> _Excerpted text_
The premise of the show is similar to the BBC series ‘Waking the Dead’, which was first broadcast in 2000. A group of police detectives in Philadelphia investigate “cold cases”, involving an unsolved homicide (or suspected homicide), when new evidence comes to light. The show uses flashbacks to tell its story and incorporates flashback scenes within scenes, showing us characters as they were at the time of the crime and as they are now. The longest stretch of time covered in an episode in 88 years, with one character portrayed as a 6-year-old child and a 94-year-old woman.
Each episode opens with a song applicable to the period in which the crime occurred and ends with a montage sequence set to another appropriate song. For example, one episode, about a case from 1975, opens with ‘Tin Man’ by America and ends with ‘Landslide’ by Fleetwood Mac.
The closing montage sequences really do have to be seen to be believed. They are both hilarious and affecting in equal measure – primarily hilarious.

> _Available data_

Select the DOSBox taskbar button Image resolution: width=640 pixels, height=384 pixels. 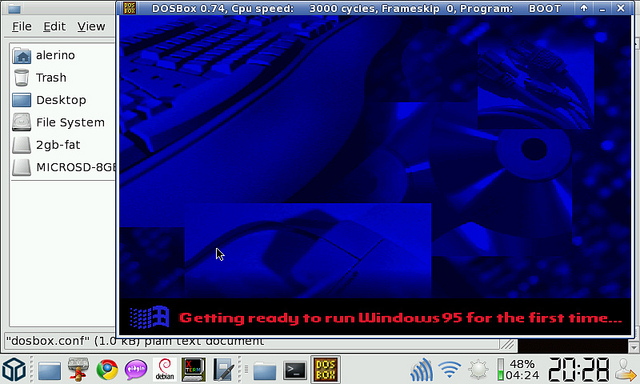pyautogui.click(x=325, y=369)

> _Exercise_
In the excerpted text about the cold-case police show, which song ends the episode about a case from 1975?

> _Answer below_
'Landslide' by Fleetwood Mac